掠影:喻慧、潘东篱和姚红

2013-04-29 00:44
东方艺术·大家 2013年7期
关键词:东篱画家

“山围故国周遭在,潮打空城寂寞还”—南京是一座充满迷思的城市,

无论是作为帝都的兴衰更迭,还是作为风景的梅雨氤氲,均赋予了它令人感伤的阴性气质。而对于以追忆旧时繁华见长的南京艺术家,如何将精致化的语言传统运用于当代情感表达,便构成了一种挑战,具体到女性艺术家,则在于如何走出闺阁体的情趣化表现范型,呈现出更为真实的内心图景。事实上,自1980年代所谓“新文人画”渐成风气以来,南京的水墨领域从不缺乏富有才情的女性艺术家,她们一方面秉承了传统文人画的笔墨趣味一方面引入了时代气息并最大限度地做出了现代意味的探索。然而这样的推进到了1990年代中期陷入困境,排除商业的因素,造成这种局面的原因或许仍然在于“文人画”何以为“新”,

而作为艺术个体又如何能面对当下重塑自我的问题。

喻慧、姚红、潘东篱三位画家的艺术创作均脱胎于“金陵传统”,在切入到当代语境的过程中,又与女性主义、观念艺术等国际潮流保持距离,在对中国传统与西方经典的领悟中不断深化着个人的语言形式,力图超越一个地域性身份的自我。

喻慧:象征永恒的石头

以工笔花鸟见长的喻慧于2000年左右开始“山石系列”的创作,这样的转变看似偶得于“古画的启发”(画家自语),却又必然地回应了她在那个阶段的思考与感受,正如在《创作有感》所言,“多年过去,我从临摹宋华开始,在花鸟画中不断做加法,以密集来渲染气氛,追求宋词式的个人感伤。随着内心的成长,唐诗般天地壮阔的自信吸引着我,减离了小花小草,选择石头作为画画的主题,开始做减法,减去了闲情逸致,增加了空灵和力量。技巧已经变得不那么重要,不再是自我表达的障碍。我循着感觉一张一张画出来,绘画的过程,也是自我认知的过程,承载着我向着一个未知的方向前行。”

————————

§ 任务指令 a
从下面的记录中选出所有含有字符串“dimensions”的行，逐行抄录下来，大小写须完全一致。

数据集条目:
————————

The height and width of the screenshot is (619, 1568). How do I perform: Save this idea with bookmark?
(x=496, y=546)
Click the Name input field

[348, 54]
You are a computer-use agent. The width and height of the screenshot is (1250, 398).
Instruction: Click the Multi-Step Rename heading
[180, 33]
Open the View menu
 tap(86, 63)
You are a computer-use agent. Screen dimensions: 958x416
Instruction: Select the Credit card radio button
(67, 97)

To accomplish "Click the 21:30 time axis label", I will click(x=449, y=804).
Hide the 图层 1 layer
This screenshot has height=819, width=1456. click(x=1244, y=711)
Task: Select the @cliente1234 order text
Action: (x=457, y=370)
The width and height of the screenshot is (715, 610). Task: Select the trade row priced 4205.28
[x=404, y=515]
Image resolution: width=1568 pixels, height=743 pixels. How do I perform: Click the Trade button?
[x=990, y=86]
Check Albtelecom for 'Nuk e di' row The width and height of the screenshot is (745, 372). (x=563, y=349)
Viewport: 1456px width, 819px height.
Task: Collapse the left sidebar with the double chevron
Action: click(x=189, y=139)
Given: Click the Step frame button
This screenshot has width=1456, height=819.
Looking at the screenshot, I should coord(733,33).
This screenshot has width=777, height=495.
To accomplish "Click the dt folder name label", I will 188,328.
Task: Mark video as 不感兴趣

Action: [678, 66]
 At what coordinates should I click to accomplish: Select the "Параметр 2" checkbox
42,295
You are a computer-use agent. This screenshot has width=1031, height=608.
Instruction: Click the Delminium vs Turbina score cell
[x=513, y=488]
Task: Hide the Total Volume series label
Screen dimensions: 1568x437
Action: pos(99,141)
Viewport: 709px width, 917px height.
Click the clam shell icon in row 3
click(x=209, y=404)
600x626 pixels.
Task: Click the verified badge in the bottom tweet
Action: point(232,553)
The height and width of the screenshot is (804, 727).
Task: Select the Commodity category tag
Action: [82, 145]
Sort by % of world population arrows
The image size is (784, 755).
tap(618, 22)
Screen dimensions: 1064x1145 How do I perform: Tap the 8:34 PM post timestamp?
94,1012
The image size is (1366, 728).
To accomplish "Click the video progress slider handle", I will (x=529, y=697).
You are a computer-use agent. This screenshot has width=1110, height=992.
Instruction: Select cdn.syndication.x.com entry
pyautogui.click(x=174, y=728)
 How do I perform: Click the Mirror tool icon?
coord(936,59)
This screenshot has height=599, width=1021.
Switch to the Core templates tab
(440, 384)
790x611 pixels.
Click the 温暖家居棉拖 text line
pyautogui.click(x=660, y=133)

————————

§ 任务指令 b
请从上面那篇评介喻慧、潘东篱和姚红三位画家的文章停下的地方接着续写。

§ 输出结果 a
You are a computer-use agent. Screen dimensions: 958x416
Screen dimensions: 1568x437
Screen dimensions: 1064x1145 How do I perform: Tap the 8:34 PM post timestamp?

§ 输出结果 b
“未知”意味着启程,也意味着告别。在我看来,作为表达“个人感伤”的花鸟题材之所以不再能满足喻慧的创作欲望,不仅仅是因为“内心的成长”所带来的“自信”,在更大程度上还意味着自我怀疑和对既往认知的不确定,当时间的流速在生命的某个节点上忽然变得如幻影般湍急,画家的心绪显然再无法流连于“闲庭”里的花草,她需要更为肯定的物象来印证自我的存在感,创作于2004年的《掠影》便是在这样的向度上表达了她对于短暂与永恒的思考。在这件作品中,画家动用了电影特写般的近景构图,将一座山石的局部充满整个画面,只在位于上方的一角留出小小的空白,飞鸟从那里掠过,留下惊鸿一瞥的视觉残影。在这里,山石之于永恒的隐喻令人一望可知,而那飞鸟却在表征生命短暂的同时,隐现着奋力一搏的内心幻象,某种白日梦般的失重感亦因此而被强调出来。完成于同一时期的《故园时光》则将这种失重感弱化在更为缜密的布局里:四座山石以条屏的形式展开,飞落在山石两侧的鸟彼此顾望,将观者的视线束拢于画面内部,经由这样的调度,“石头拉近了,距离改变了,观看方式改变了,观念其实也改变了”(画家自述)。山石在此彻底摆脱了旧式文人雅玩的意象,成为直面存在的叙事主体,诉说着时间的无涯、生命的无常。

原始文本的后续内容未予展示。